On the other hand Cowen is one of my most eagerly read bloggers (and semi-frequent provider of fodder for my comments), but sometimes Cowen says the darndest things, like this from the post linked above:
The very reason we resort to a firm, rather than the market, is to build consensus and morale, not to forecast the truth.
Consensus I’ll buy, as shorthand for lower in-firm transaction costs. Morale? He’s got to be kidding (note that the only instance of “morale” in the Wikipedia article on theory of the firm is immediately followed by “-damaging”).
Cowen continues:
Prediction markets would tend to break down firms, but of course they still can flourish in Arrow-Hahn-Debreu space.

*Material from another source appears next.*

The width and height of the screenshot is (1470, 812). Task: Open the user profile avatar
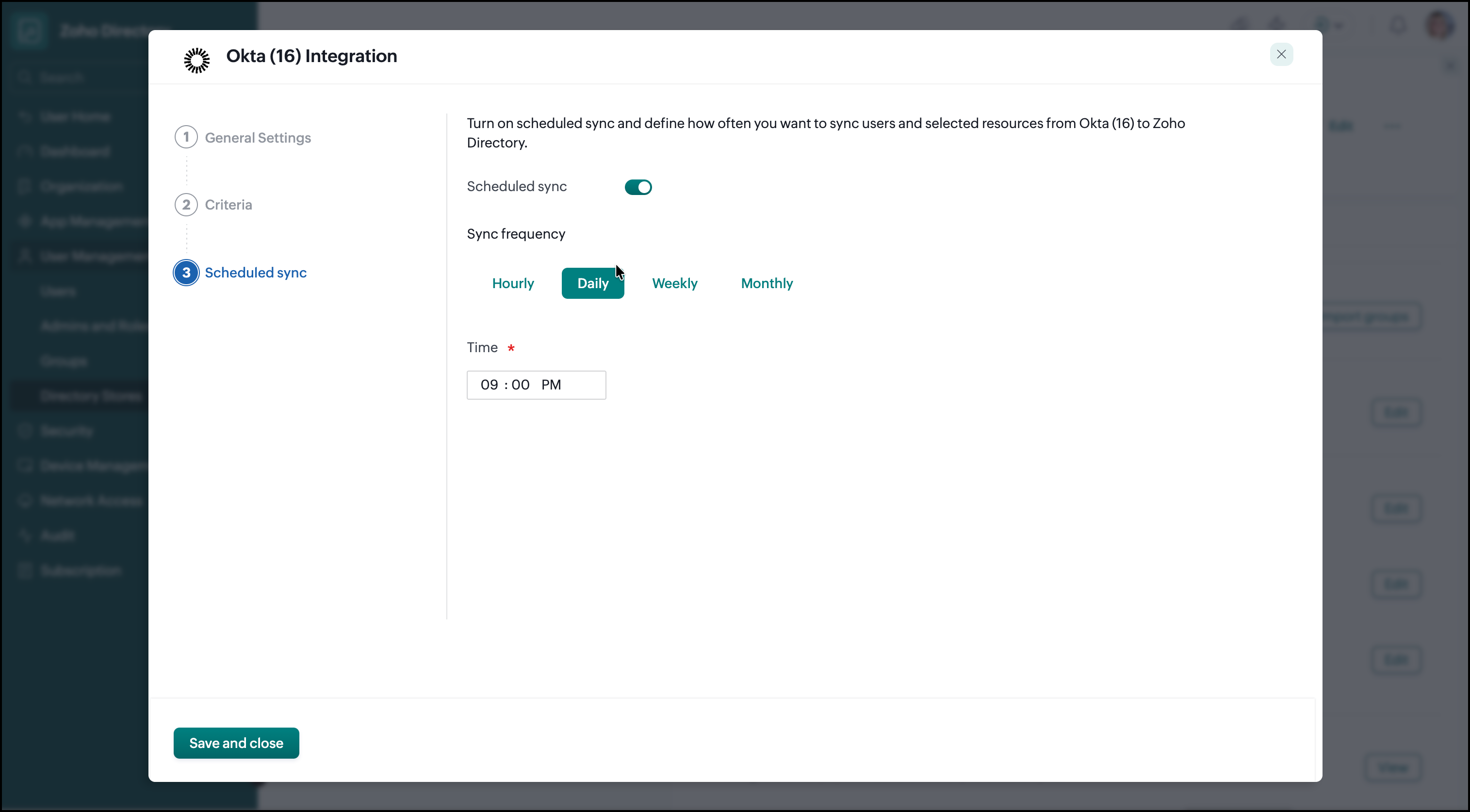pos(1439,25)
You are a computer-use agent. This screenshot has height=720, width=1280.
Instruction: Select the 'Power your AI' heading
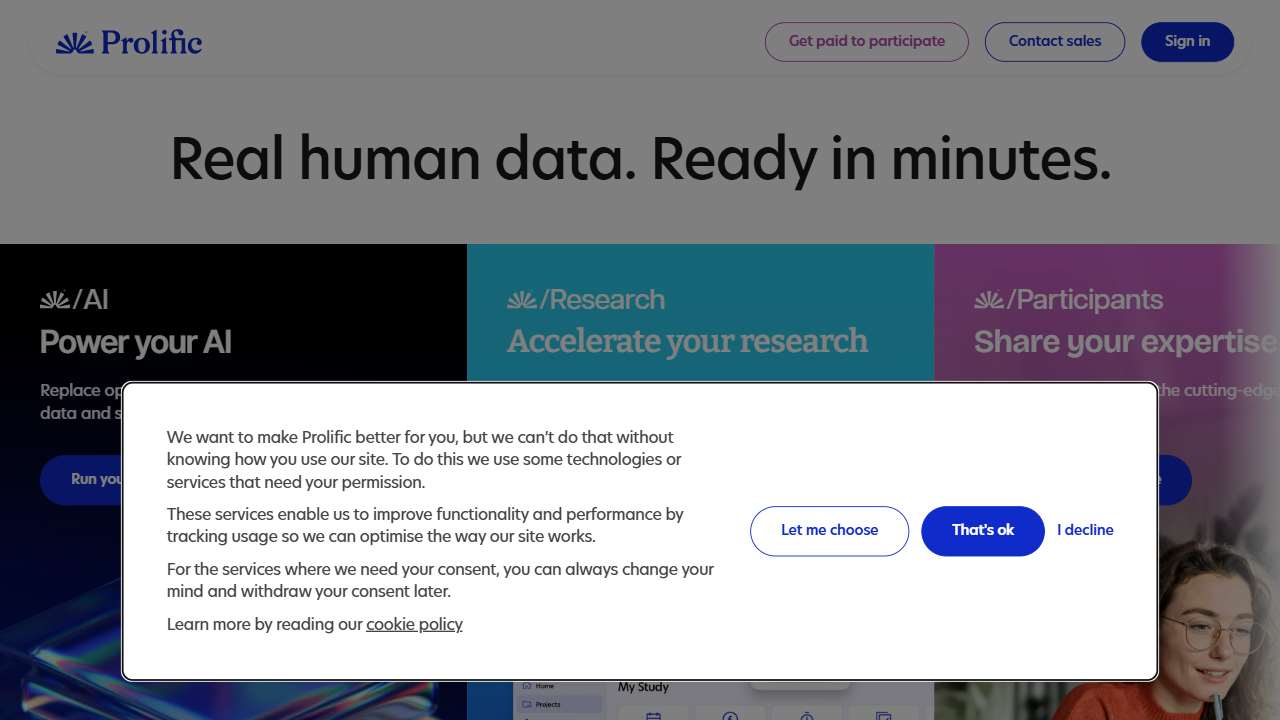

My guess is that in the short term adoption of prediction markets will favor firms that have access to specialists needed by early adopters to succeed and layers of management that can be made redundant without immediately threatening the authority of the top, i.e., large firms.
I have no idea what Arrow-Hahn-Debreu space is, other than that it has something to do with competitive equilibrium. If I had to take a wild ignorant guess at the import of “but of course…” I would say it is arguably a tautology.
Well, I don’t know either of these people. But Cowen’s statement is silly, with or without that gratuitous finance reference. The idea that prediction markets are shunned because they would lead to a breakdown of morale, or loss of respect for one’s bosses, or whatever you want to call it, is conspiratorial thinking and sounds like the writing of someone who’s spent very little time in an actual corporation. If markets could really help improve corporate decision-making, you’d see them getting implemented more; even if Cowen’s conspiracy theory was right and employers feared them, workers could be setting them up as skunkworks projects, a la how internal blogs got their start. I haven’t seen any evidence of that happening, and I think I’d be in a position to see it.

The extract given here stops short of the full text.